Tatsächlich geht es bei ihren großartigen Coups aber immer nur um lächerliche Kleinstbeträge. Wo immer sie die Chance wittern, ohne Anstrengung zu Bargeld zu kommen, schlagen sie zu. Sie sind sich für nichts zu schade. So haben sie etwa ihre eigene Tochter nach einem krebskranken Obdachlosen benannt, der in der Lotterie gewonnen hatte – in der Hoffnung durch diese rührende Geste sein Geld zu erben. Robert und Theresa haben jede Scham, jedes Mitgefühl für ihre Opfer und jede Emotion in der eigenen Familie vor langer Zeit zurückgelassen. Überleben ist alles – aber ohne sich der verhassten Konsumgesellschaft geschlagen zu geben. 

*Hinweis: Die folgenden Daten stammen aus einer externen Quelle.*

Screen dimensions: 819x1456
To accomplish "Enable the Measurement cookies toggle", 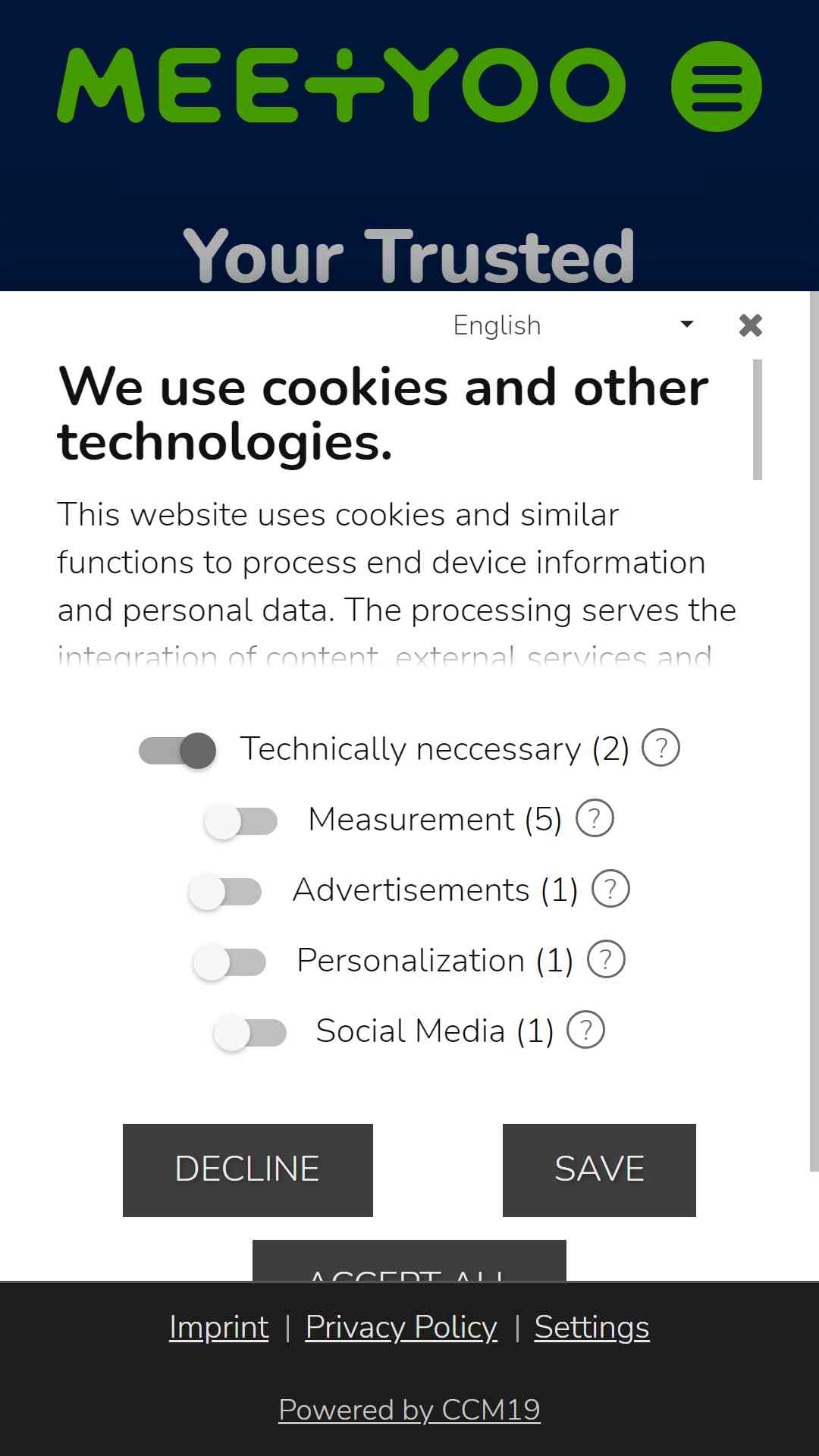I will (241, 821).
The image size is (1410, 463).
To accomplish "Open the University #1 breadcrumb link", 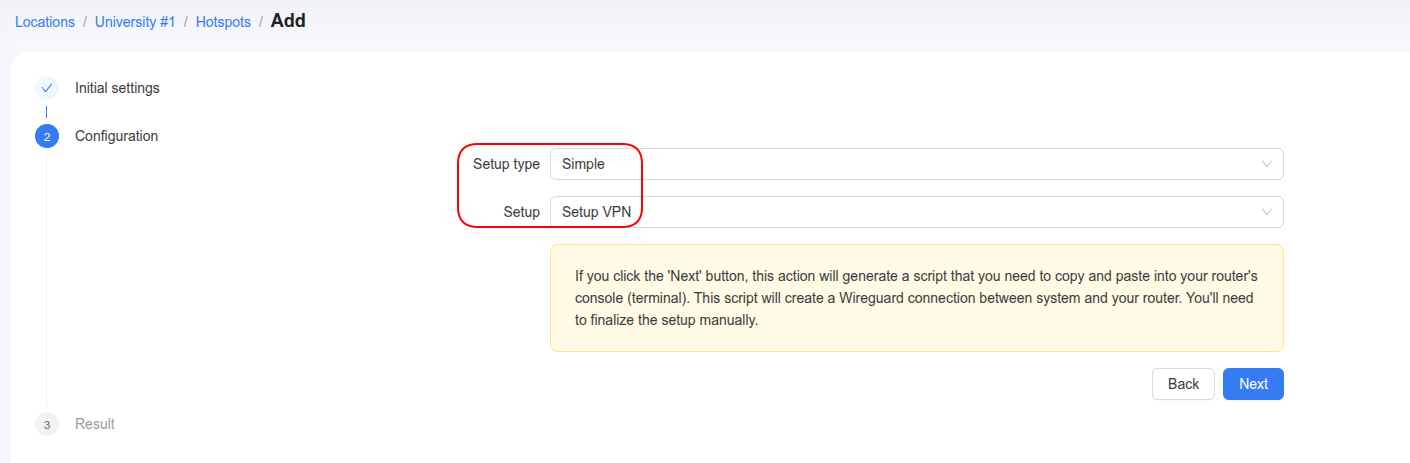I will [135, 22].
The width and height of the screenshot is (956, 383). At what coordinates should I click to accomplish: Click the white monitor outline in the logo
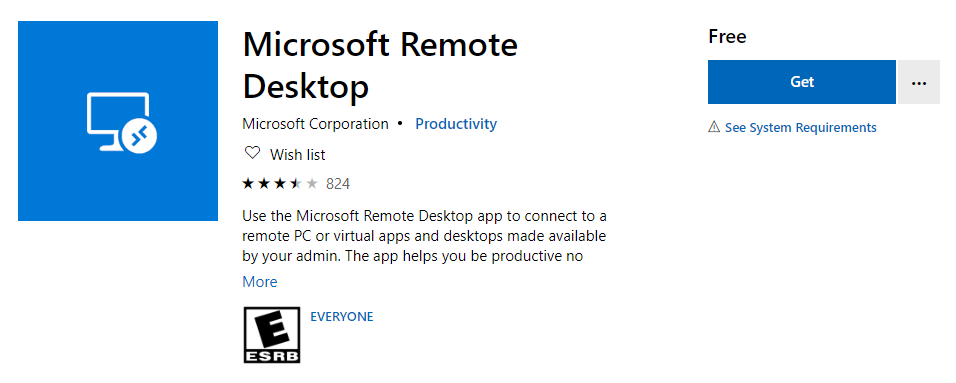(x=115, y=120)
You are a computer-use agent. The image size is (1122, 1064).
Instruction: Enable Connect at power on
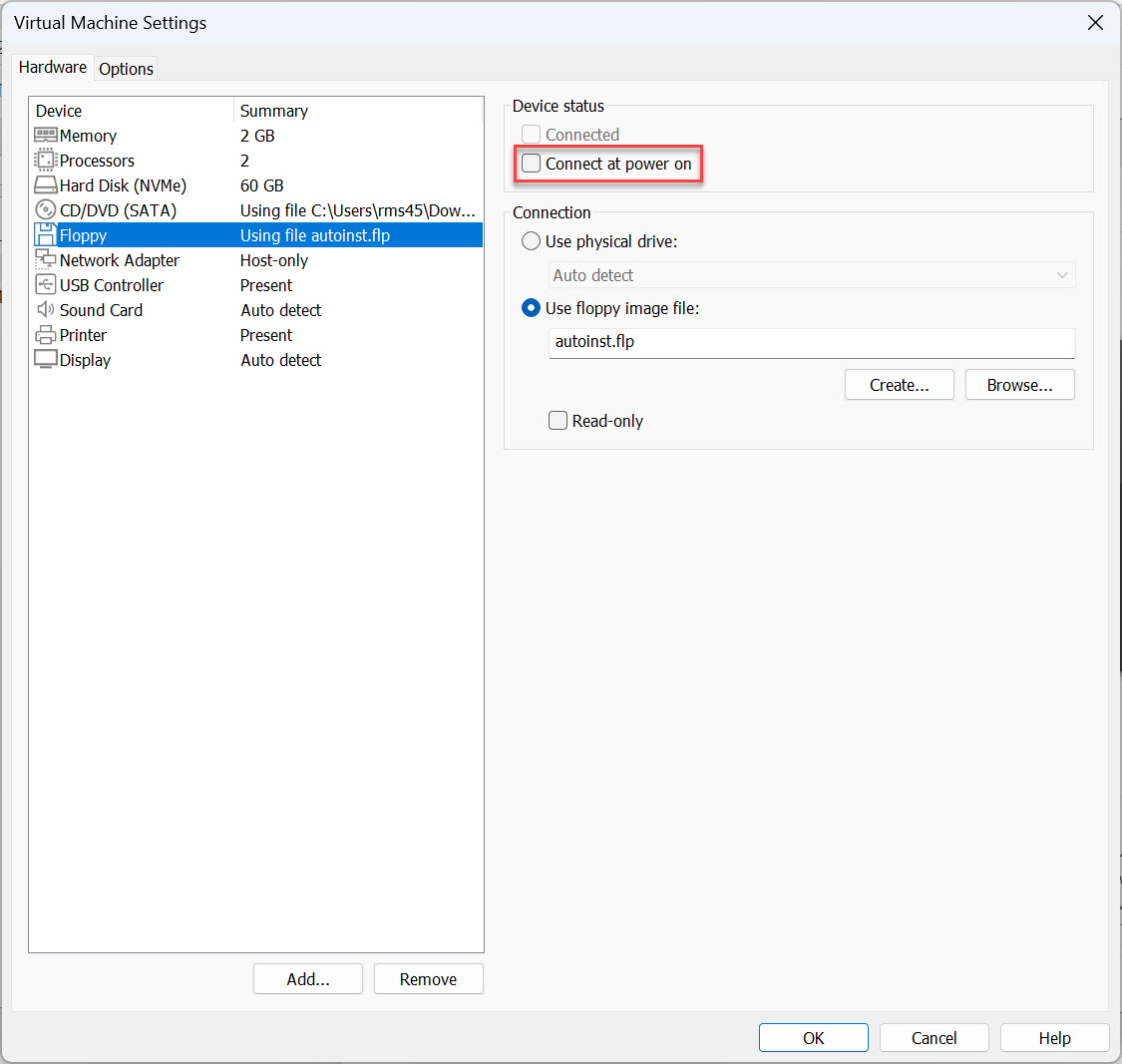(530, 163)
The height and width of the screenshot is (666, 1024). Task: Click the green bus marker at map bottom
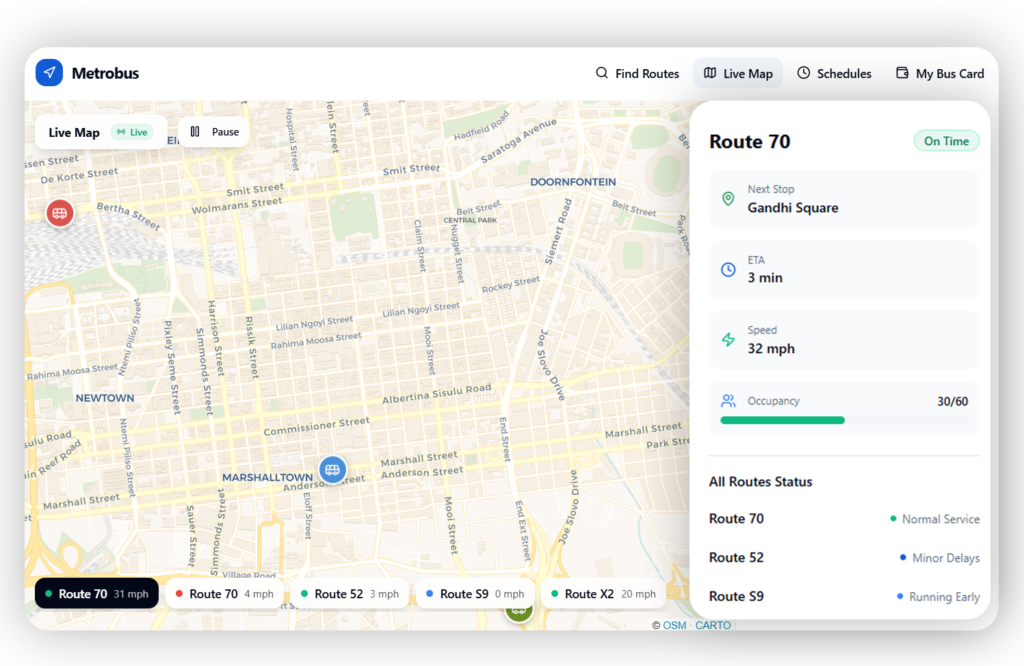tap(518, 611)

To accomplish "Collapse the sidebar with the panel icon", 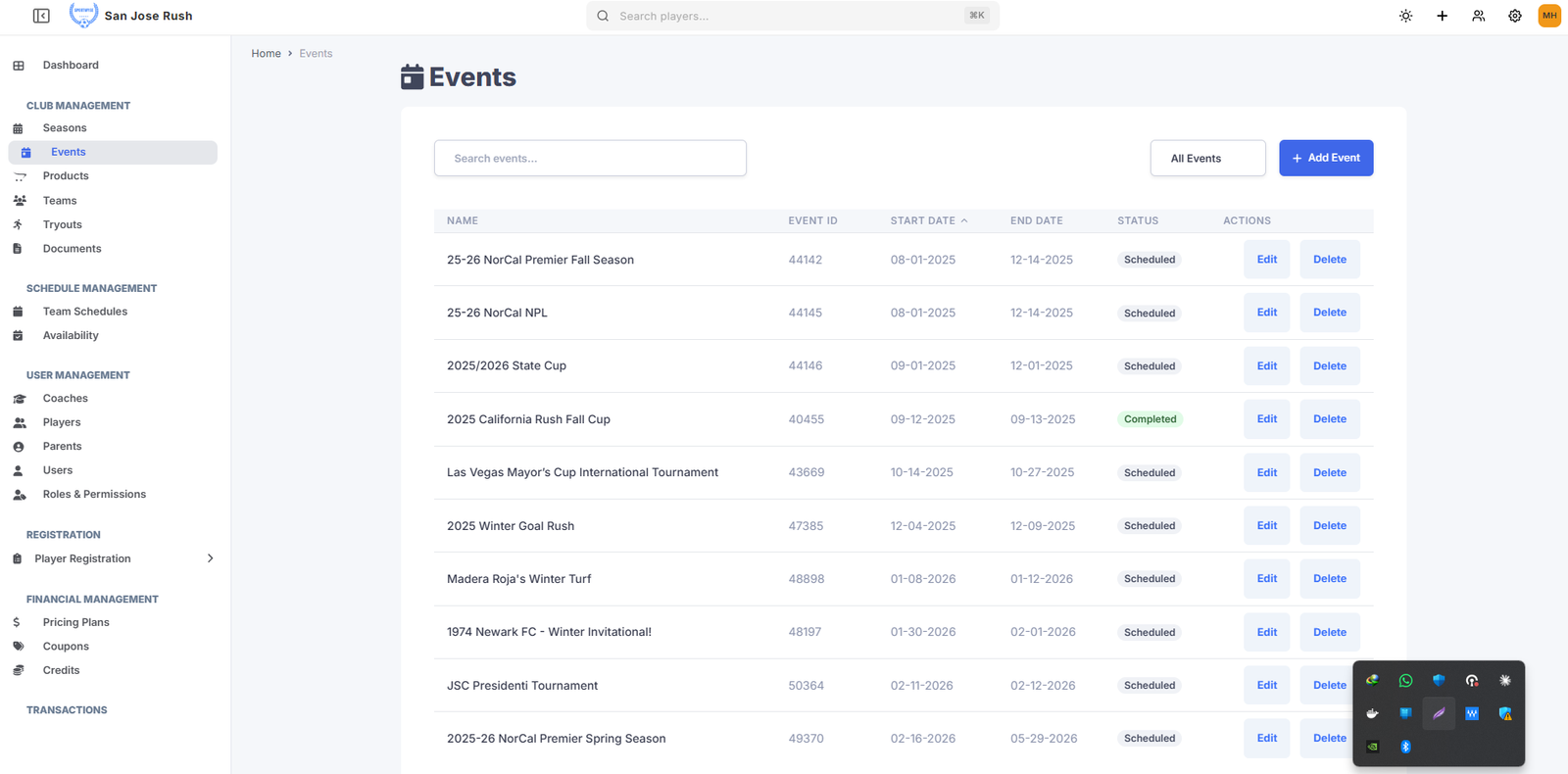I will 41,16.
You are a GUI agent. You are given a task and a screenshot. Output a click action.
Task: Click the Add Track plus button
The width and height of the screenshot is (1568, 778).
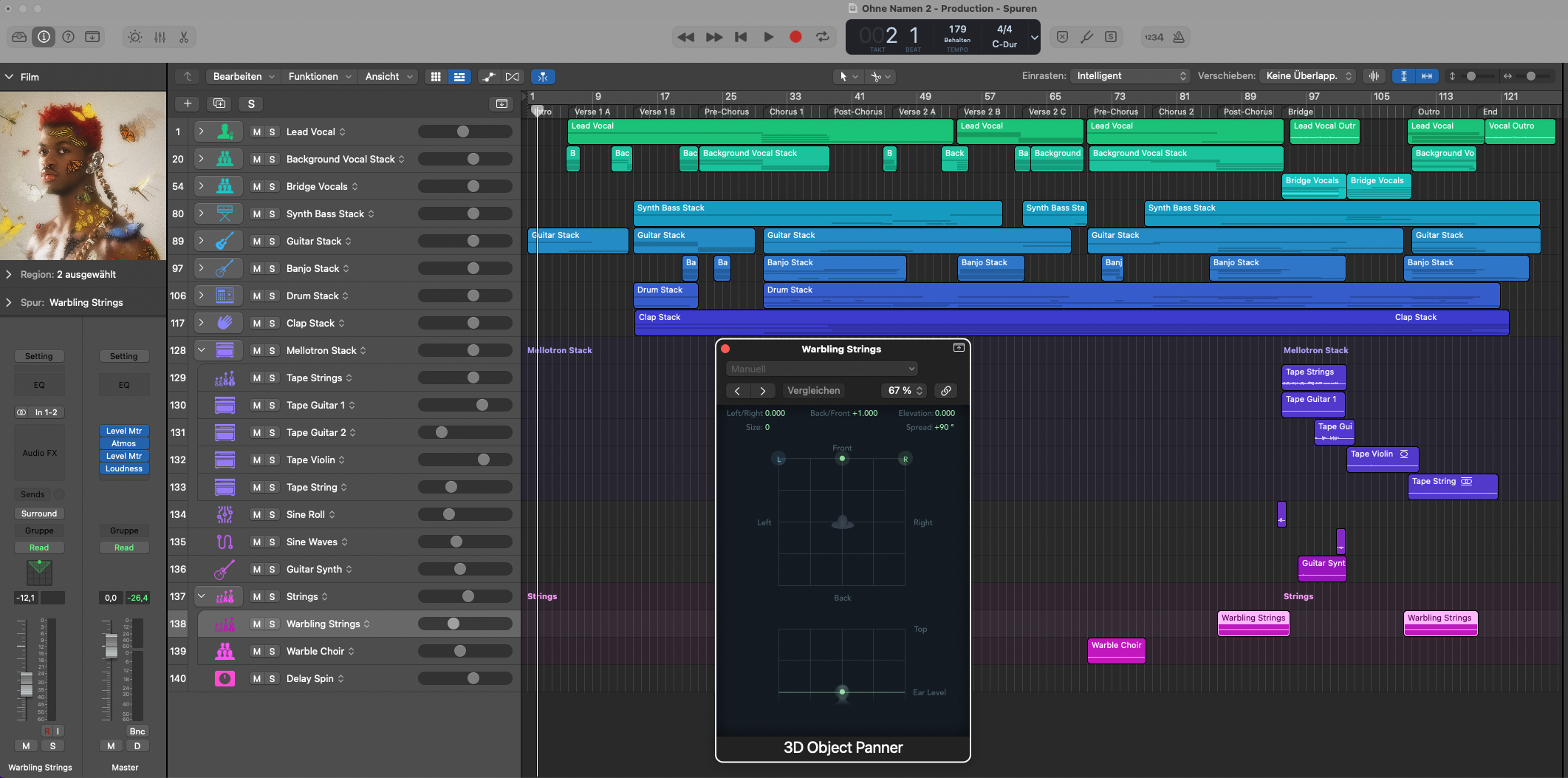(x=188, y=104)
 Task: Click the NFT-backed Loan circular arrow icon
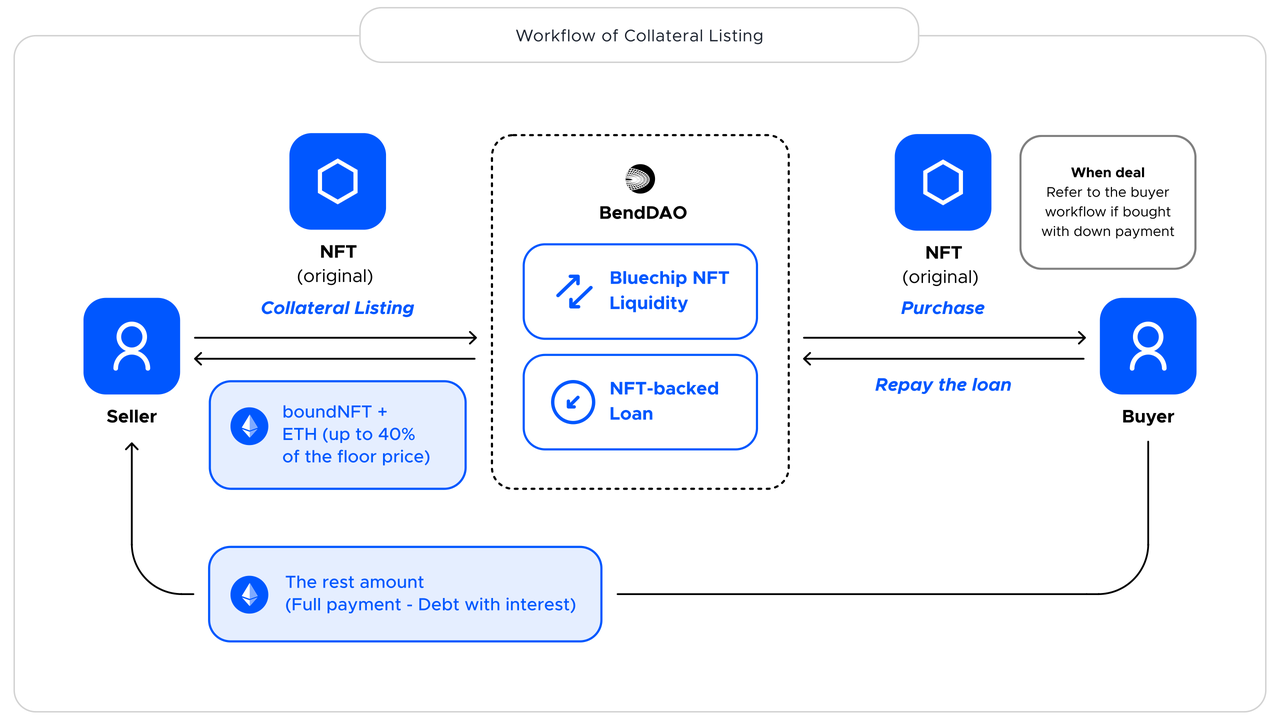574,402
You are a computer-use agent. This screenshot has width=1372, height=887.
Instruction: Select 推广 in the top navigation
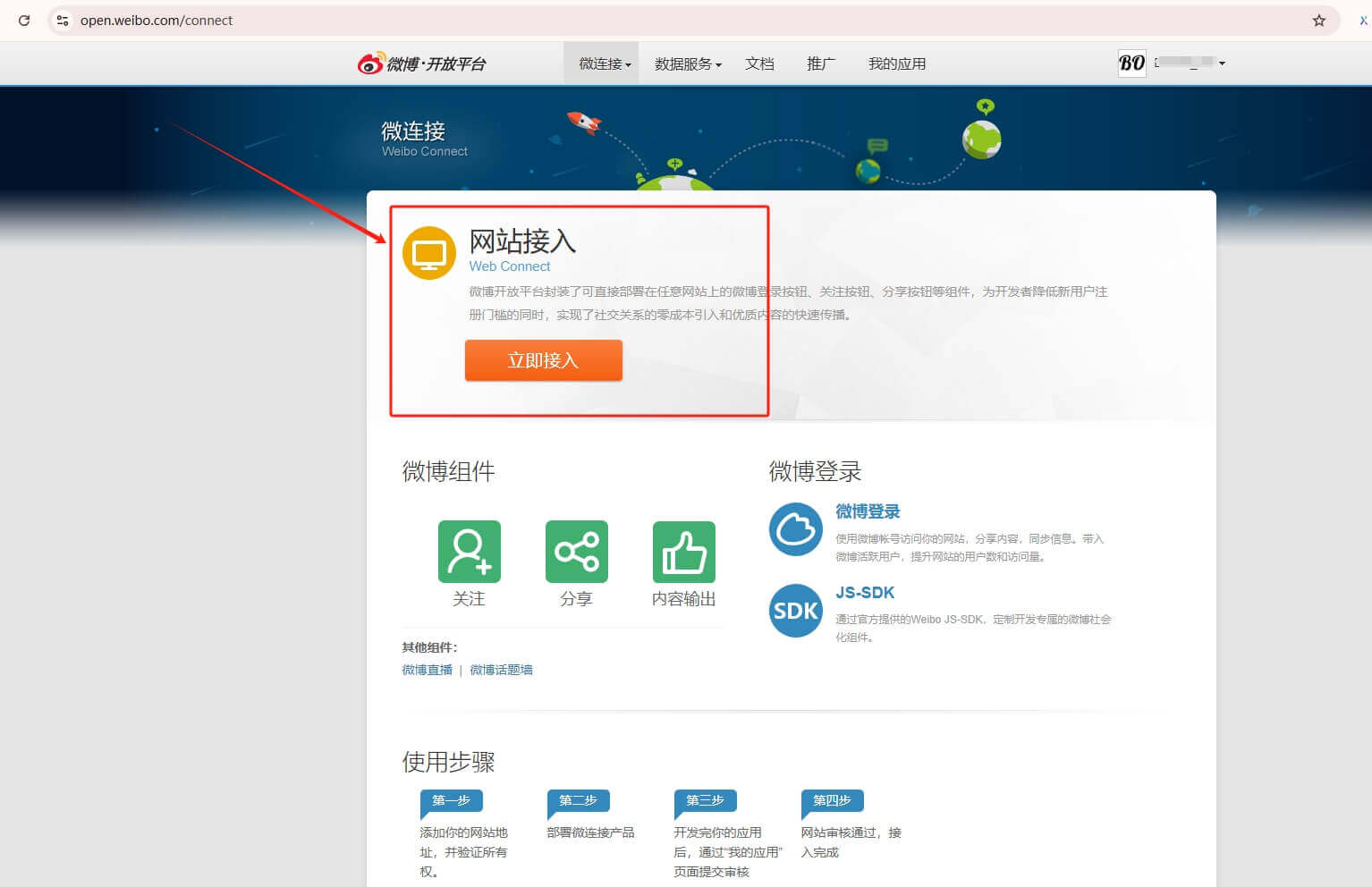pos(820,63)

Als wegen Mietrückstand der Rauswurf aus ihrer billigen Absteige droht, müssen sie innerhalb von zwei Wochen 1500 Dollar auftreiben. Old Dolio hat die Idee für einen großen Coup, der ganze 1575 Dollar bringt: Versicherungsbetrug. Dafür ist aber ein Flug nach New York und wieder zurück erforderlich, um das versicherte Gepäck zu verlieren. Auf der Reise lernen sie Melanie (Gina Rodriguez) kennen. Die gelangweilte junge Frau wittert ein Abenteuer und schließt sich den schrulligen Dynes an. Das bringt das Familiengefüge und vor allem die Gefühle von Old Dolio gehörig durcheinander. 

 

Kein Heist Movie, sondern eine queere Love-Story

"Meine Lieblingsfilme sind die Oceans-Elven-Streifen. Das ist genau das, was ich schon immer mal durchziehen wollte", sagt Melanie voller Begeisterung als sie die Dynes kennenlernt. Doch mit den glamourösen Trickbetrügern aus den genannten Heist Movies haben die Dynes so rein gar nichts gemeinsam. Mit dem Auftauchen der normalen Melanie verändert sich langsam der Blick auf die Dyne-Familie. 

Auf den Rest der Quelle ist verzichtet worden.